Helping Others Sustain Peace Improve Comfort Experience = H.O.S.P.I.C.E

Hos-pice (hos’pis) , n. 1. A house of shelter or rest for pilgrims, strangers, etc. esp. one kept by a religious order. 2. A healthcare facility, or a system of professional home visits and supervision, for supportive care of the terminally ill. (Webster’s Universal College Dictionary 1997.)

Over the past few months I have been contacted with questions from people who have loved ones in an advanced declining state of health. The content of the discussions was mostly as a listening role for me and an offer of hope. The experiences over my lifetime in addition to 21 years in healthcare with more than ten years in Hospice have given me a breadth of understanding of the wave of fear, doubt, and panic that occur when we are faced with death. No matter the religion, culture, or level of education, these feelings have one common denominator in my mind: Hope.

As my clinical path wound through the multitude of different environments, I became more and more confident that Hope is never lost on any outcome. It simply changes focus. Hope shifted from total recovery, and cure, to hope for a remission or treatment’s extension of time to reach a goal, such as the birth of a child, graduation, birthday celebration, travel or any number of “bucket list” opportunities held in high favor. Or hope for palliation from symptoms during chemotherapy, radiation, post-operative healing, or pain.

Along this journey there are different options for care. Palliative medicine is one of my most cherished choices. Anyone suffering from acute or chronic pain has the option for palliative care. Pain therapy is very similar and works in cooperation with palliative medicine in dealing with precision spinal infusions, joint injections, nerve block therapy and multiple other avenues to seek relief. In the cases of more severe diagnoses as cancer, Parkinson’s, Amyotrophic Lateral Sclerosis (ALS, Lou Gehrig’s Disease), Alzheimer’s, stroke, heart disease and many others, often the “hope” shifts from cure (or maintaining function) to care. This is when Hospice becomes optimum as a continuation of support to maintain the desired relief from symptoms. This support can take place in a patient’s home, a specialized Hospice Unit in a hospital, or nursing home. Palliative medicine can occur simultaneously with hospice care.

Hospice care is provided by a variety of agencies and private groups. Some hospitals have hospice in-patient units; others are private hospice agencies not affiliated with a hospital but may still have their own hospital-based hospice unit.  Still other Hospices have a “hospice house” which is more of a home-like setting staffed by the same supportive system available in the homes or nursing facilities. Hospice staffs consist of a medical director who is usually a doctor, nurses (RN, LPN), social workers, volunteers, personal care aides and chaplain. Private duty personnel are often used through funding assistance from Area Agency on Aging or are privately paid people who have had caregiving experience. Together with a family centered approach, the Hospice experience guides the journey and directs the care.

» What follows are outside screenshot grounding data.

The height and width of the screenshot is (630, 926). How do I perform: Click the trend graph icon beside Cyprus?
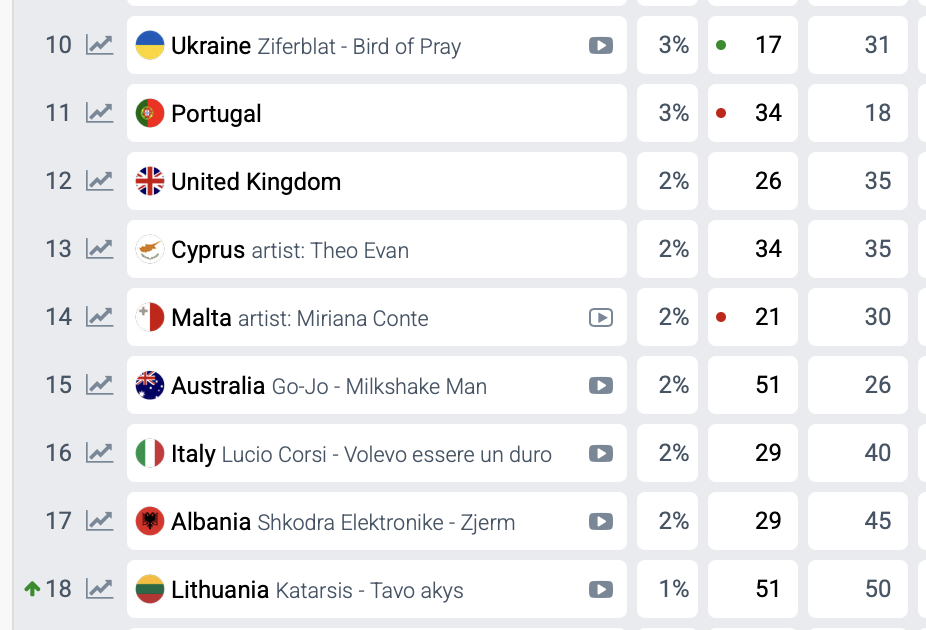[99, 249]
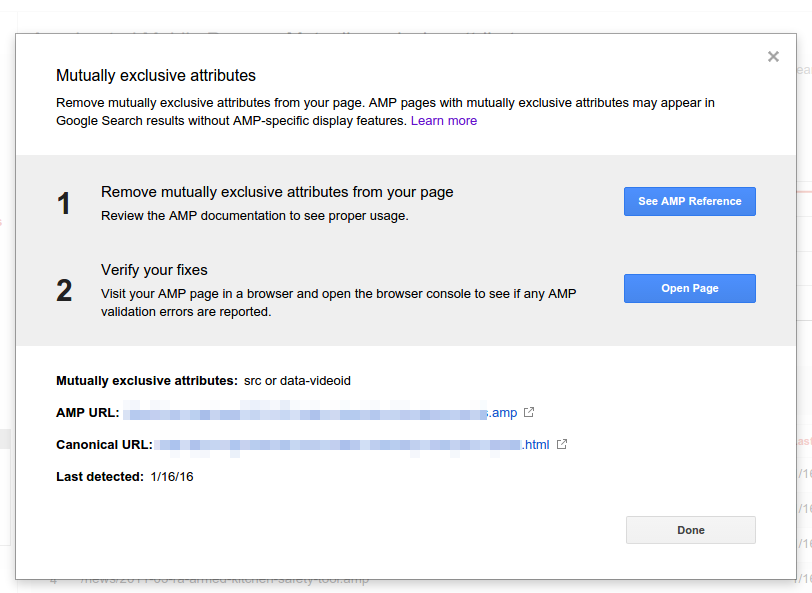
Task: Click the Review the AMP documentation text
Action: coord(254,215)

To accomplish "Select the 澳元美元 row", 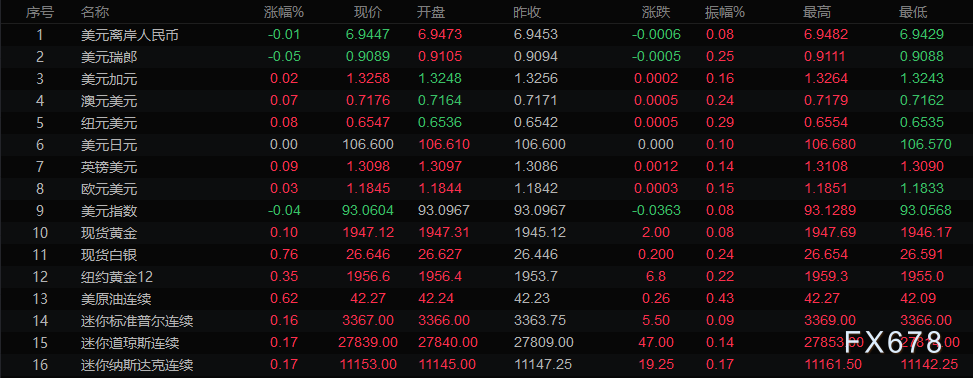I will pos(486,101).
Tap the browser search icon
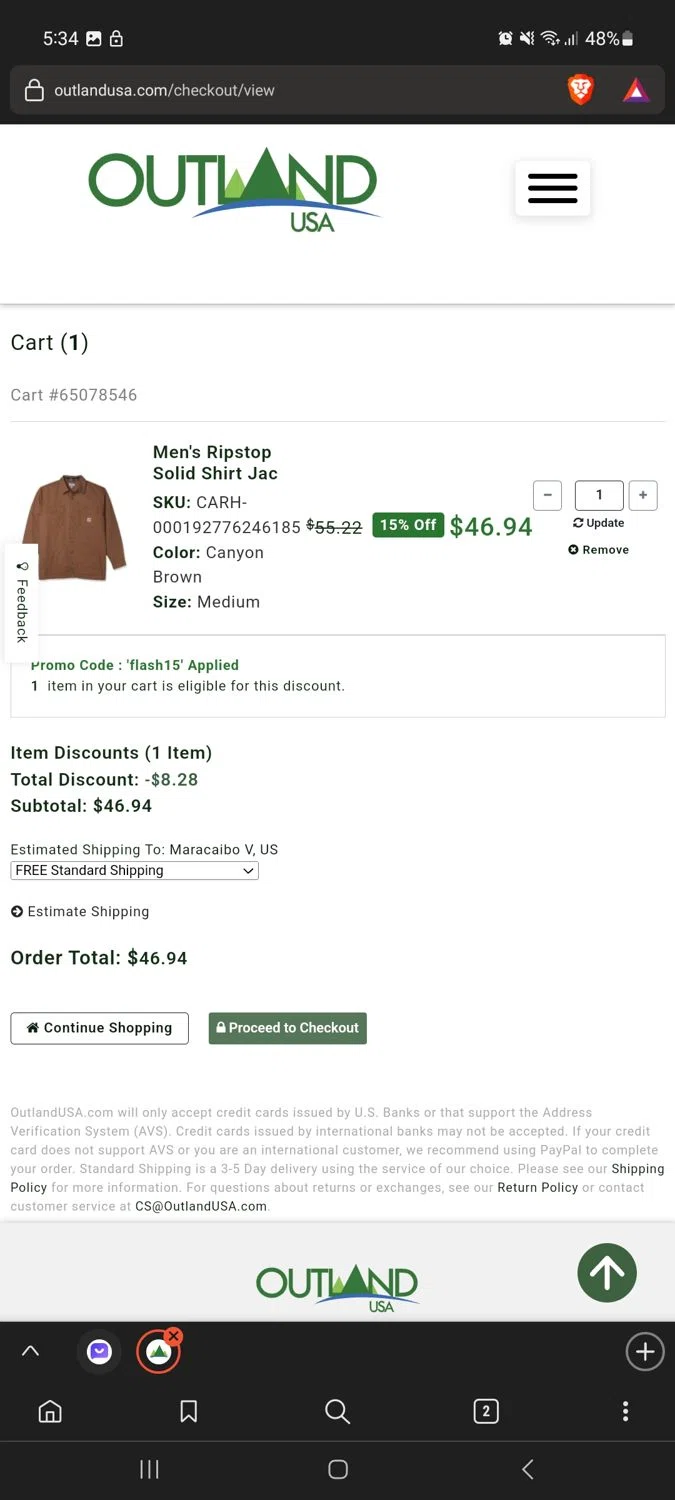 338,1411
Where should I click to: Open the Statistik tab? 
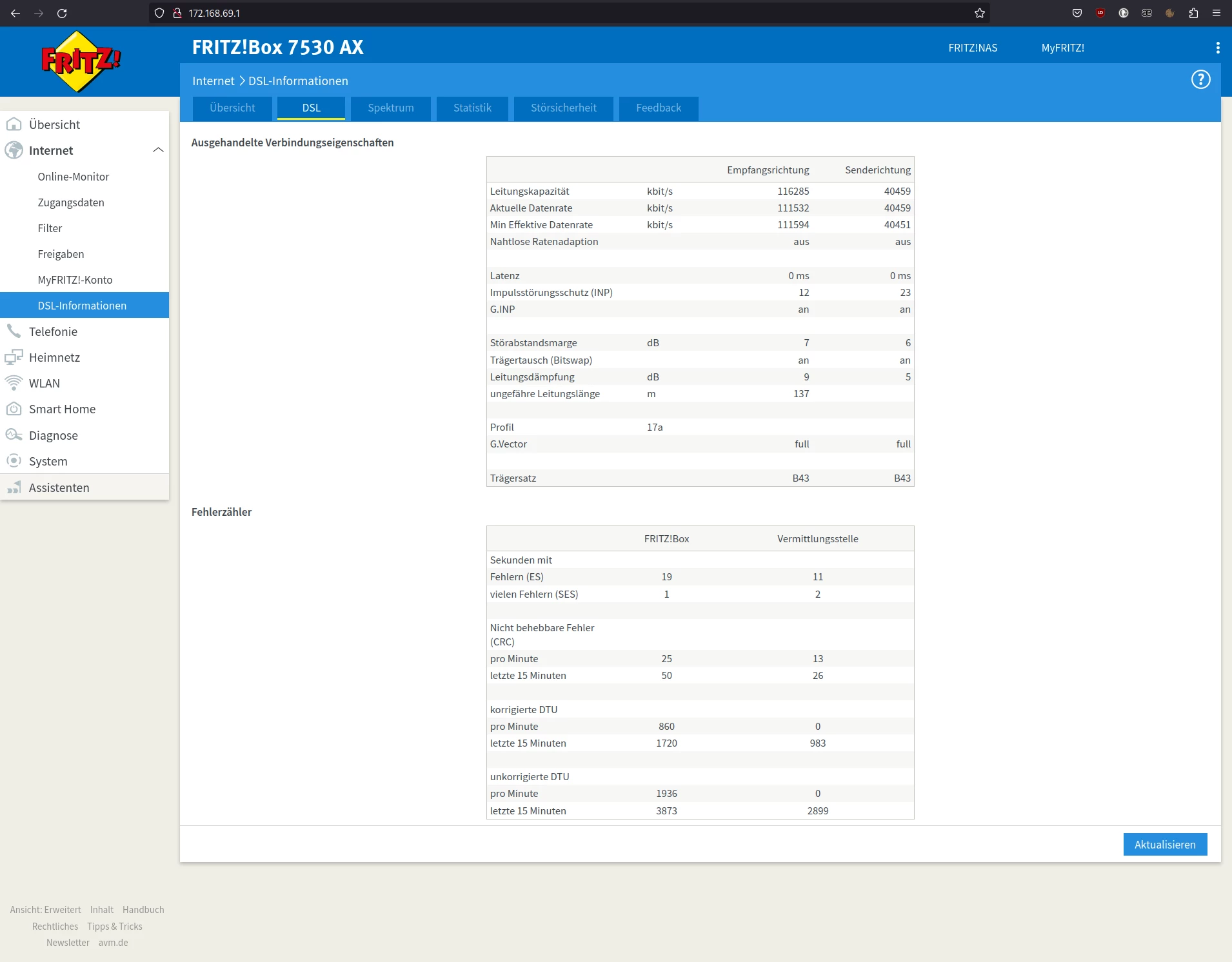click(x=472, y=108)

In the private home setting, the responsibility of the family is often misunderstood as “Hospice will take care of everything”. There are usually only limited 24/7 Crisis Care options that are available and this is an important topic to be discussed during the initial interview with Hospice staff. Safety and comfort become the hope and priority. Occasionally, after hospice involvement, symptoms are relieved and patients may actually live longer with more quality time than originally expected. Hospice regulations maintain that as long as there are continued changes or declined function, re-certification is permissible and on-going evaluations occur within strict guidelines by the Hospice staff. There are even those who stabilize or improve while on Hospice who could return to continued palliative care and visits with their regular doctor.  If their health declines, they can be readmitted to Hospice status. Not everyone dies immediately who elects hospice care. Often it is the delay in the referral or election of Hospice that dictate the statistically short length of Hospice involvement. It is this fact, along with the intention of Quality of Life, that will allow my continued involvement in discussions with anyone interested in Caring Choices conversations.